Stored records

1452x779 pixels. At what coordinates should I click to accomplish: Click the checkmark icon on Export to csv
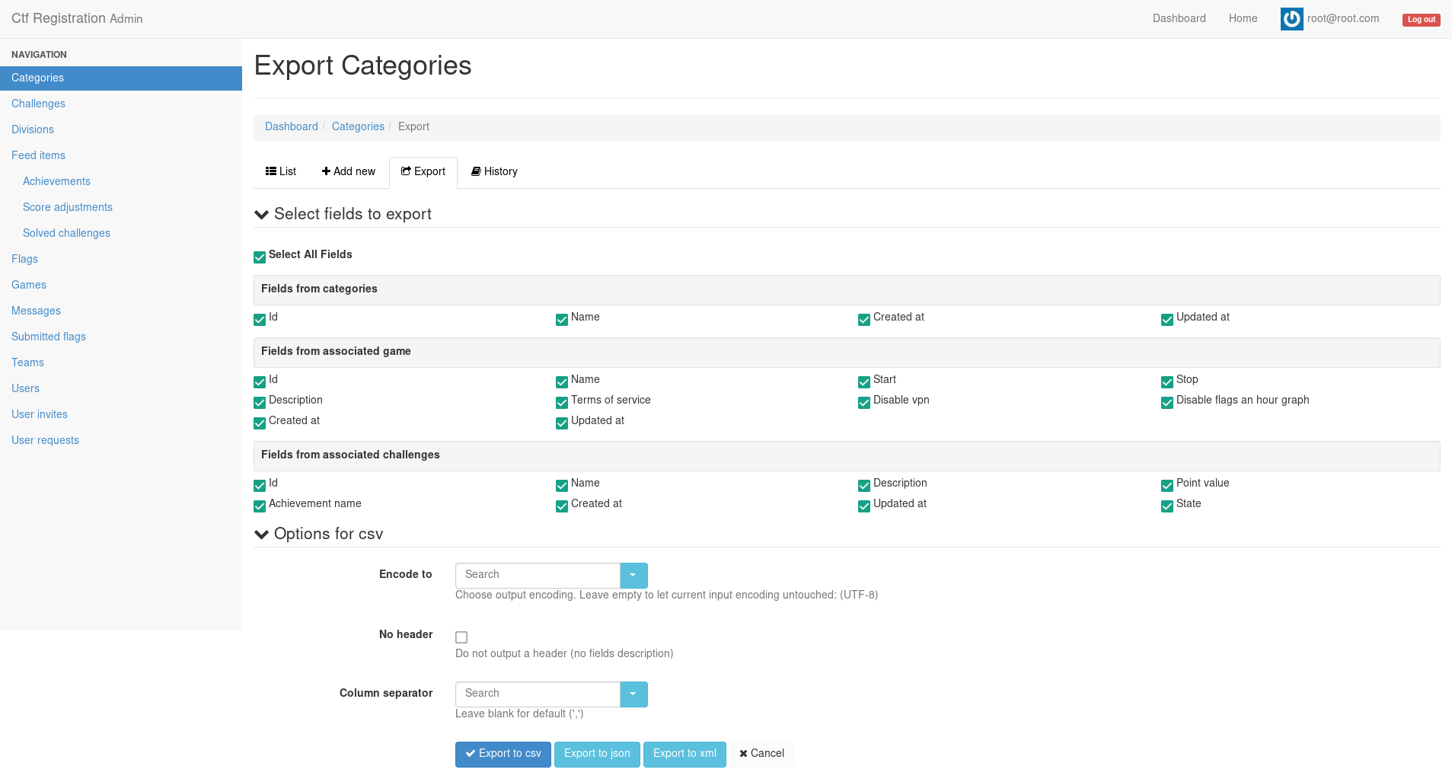[473, 753]

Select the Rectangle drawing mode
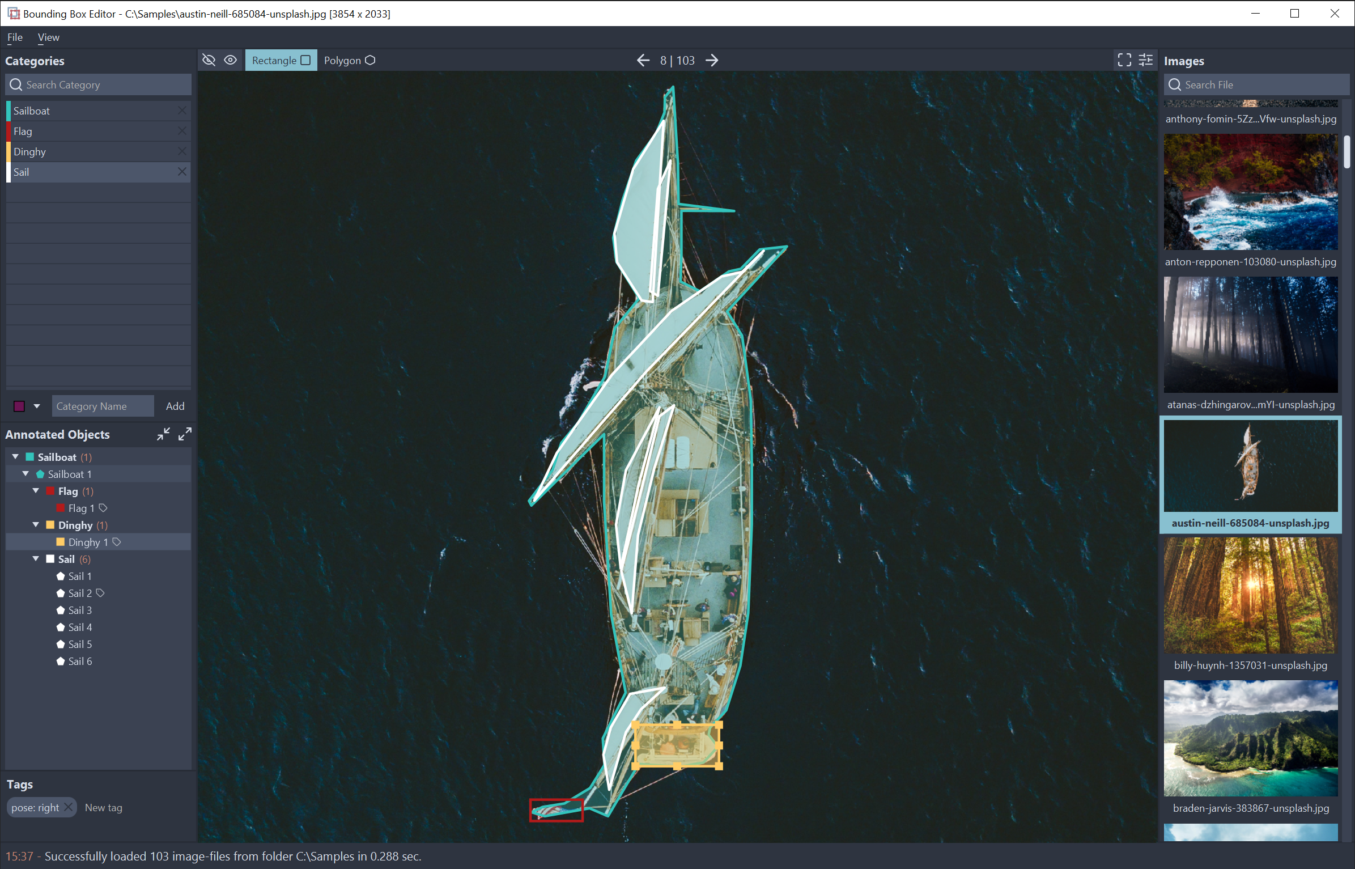coord(281,60)
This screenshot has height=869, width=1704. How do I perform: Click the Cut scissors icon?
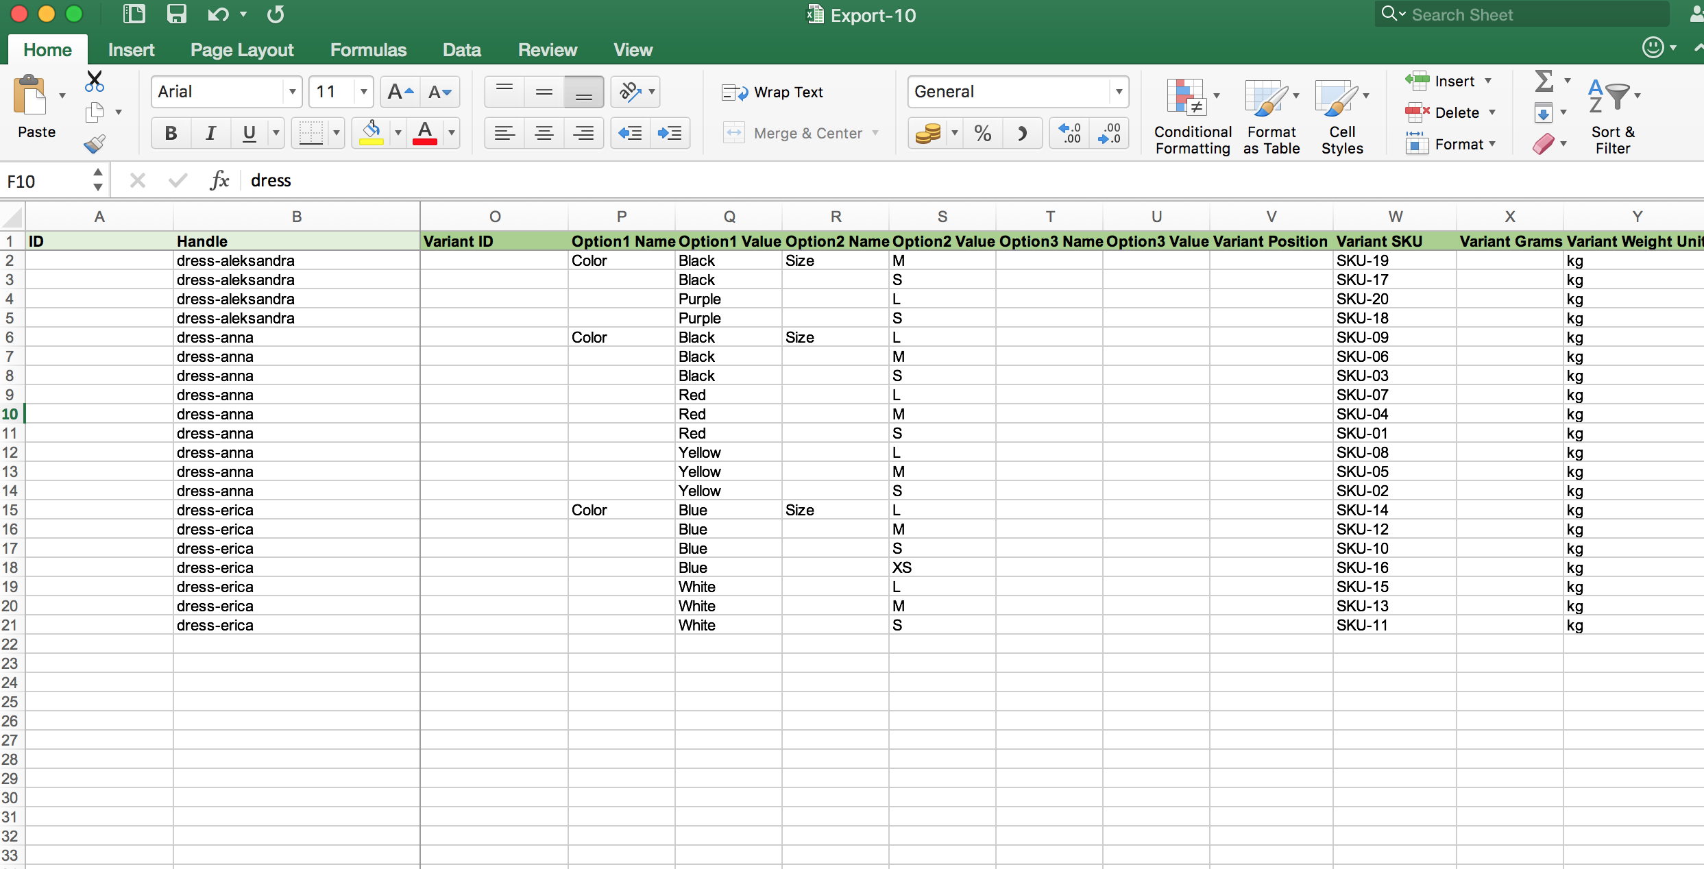[94, 81]
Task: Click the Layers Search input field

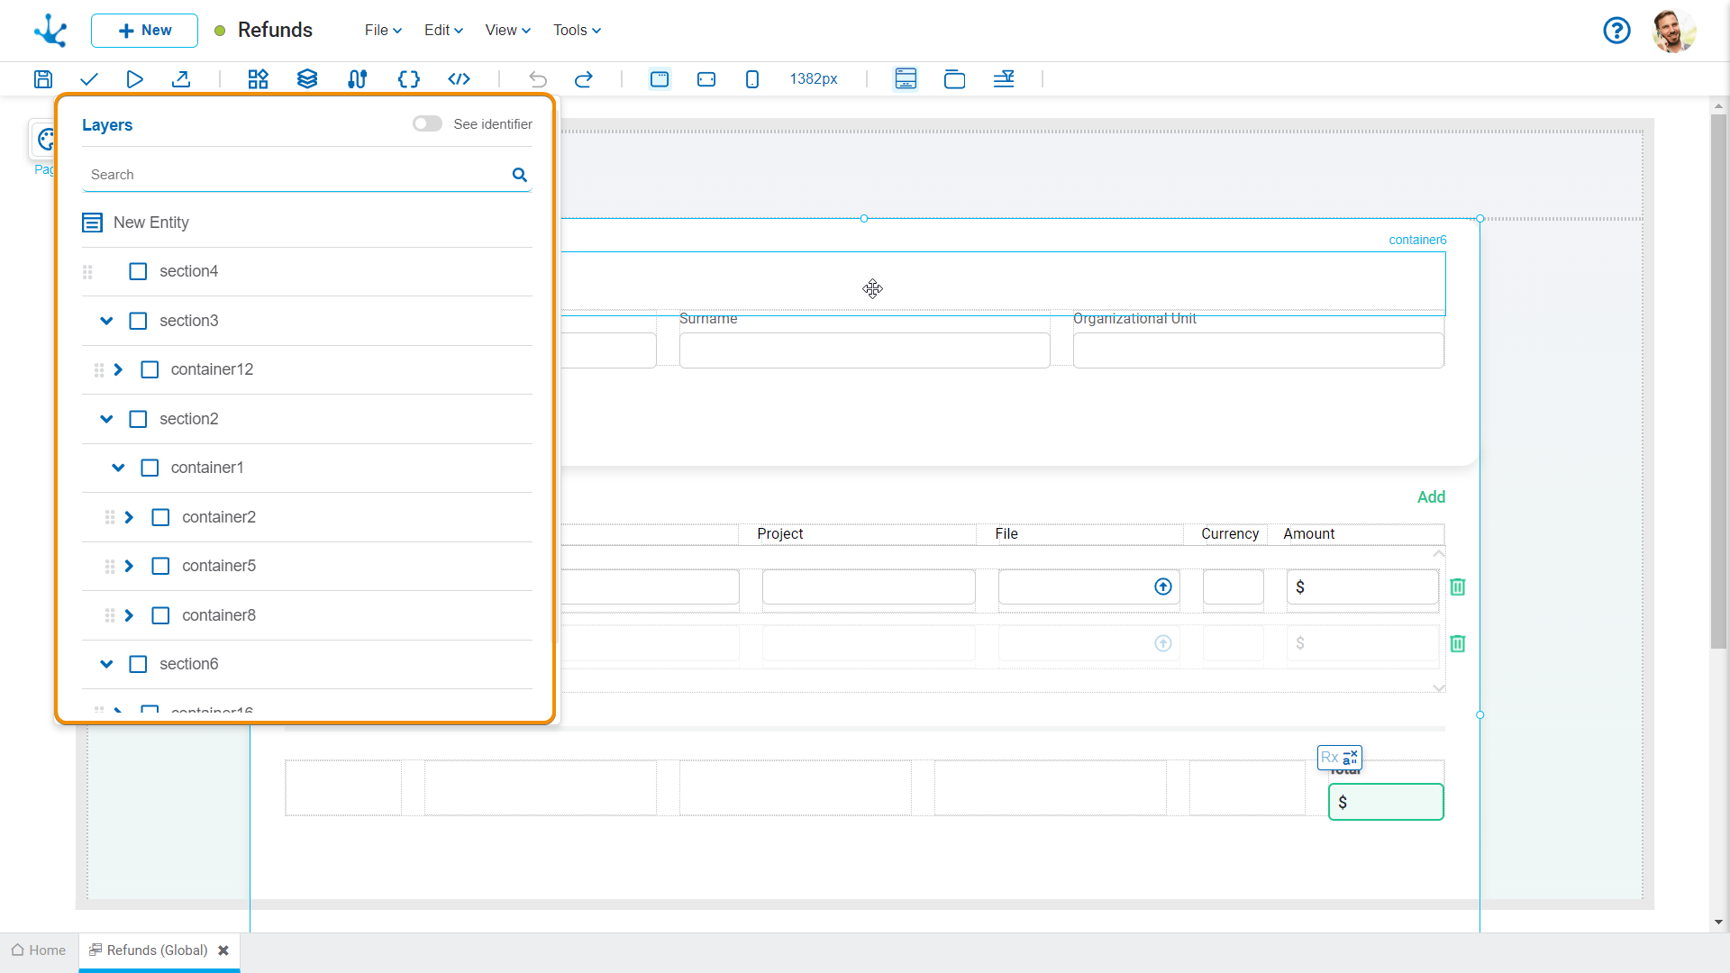Action: (297, 175)
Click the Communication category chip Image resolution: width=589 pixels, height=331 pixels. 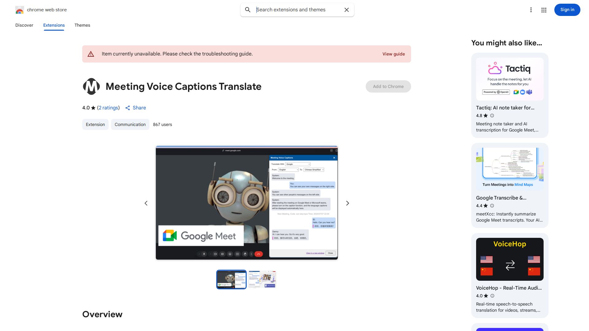(130, 124)
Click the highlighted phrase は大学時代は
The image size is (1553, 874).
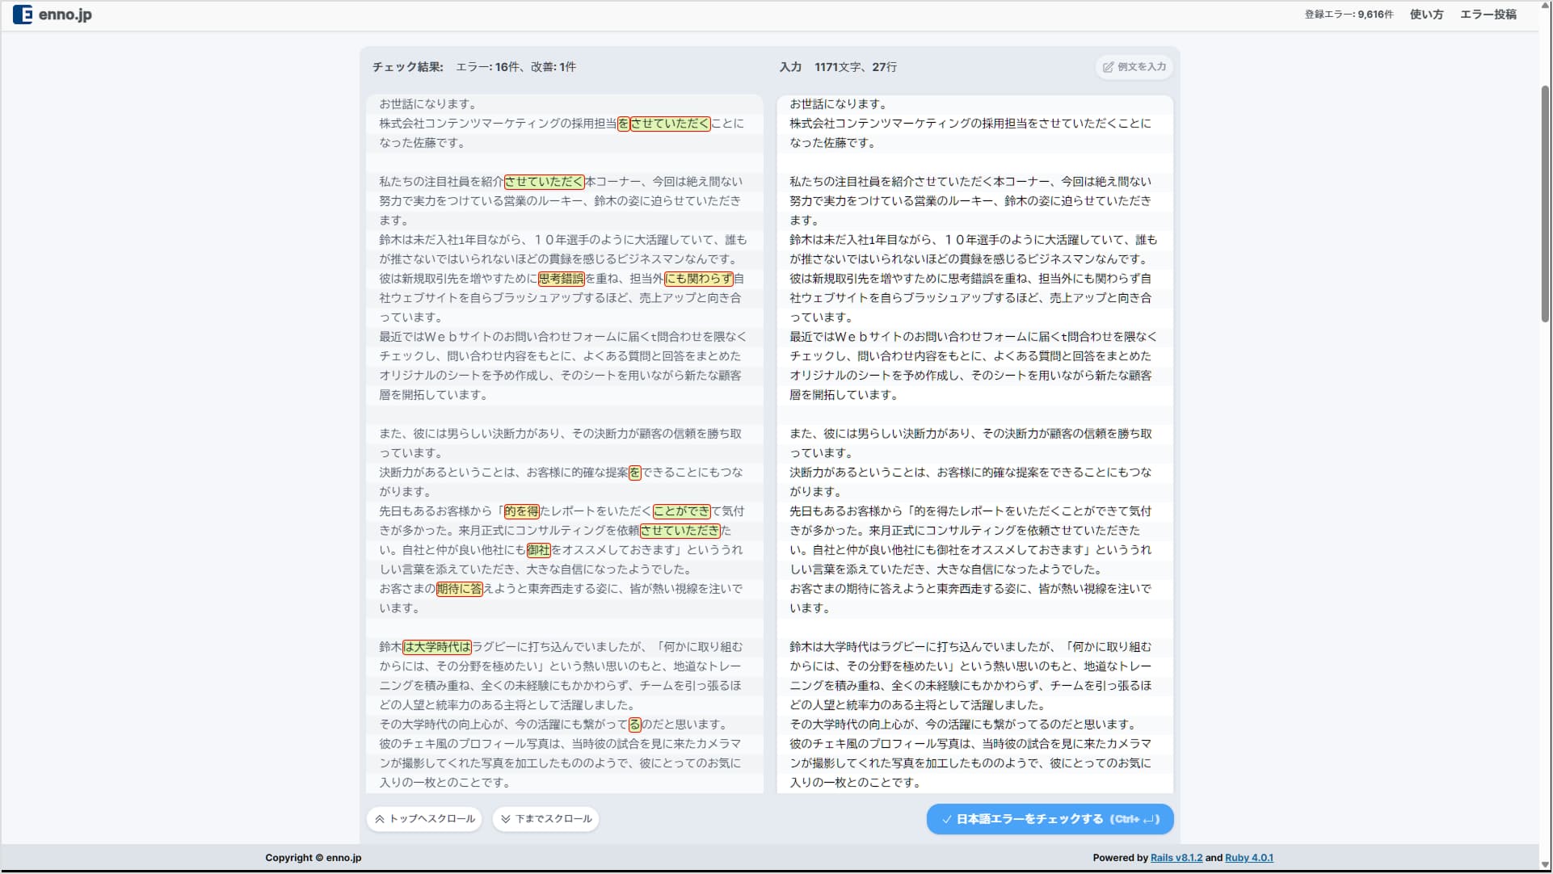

**Problem statement**: An exact restatement of the lines from the one holding "Click the highlighted phrase は大学時代は" through the end of the entries, both ends included, is the whole answer. Pictures stay out.

**Exercise solution**:
Click the highlighted phrase は大学時代は
The image size is (1553, 874).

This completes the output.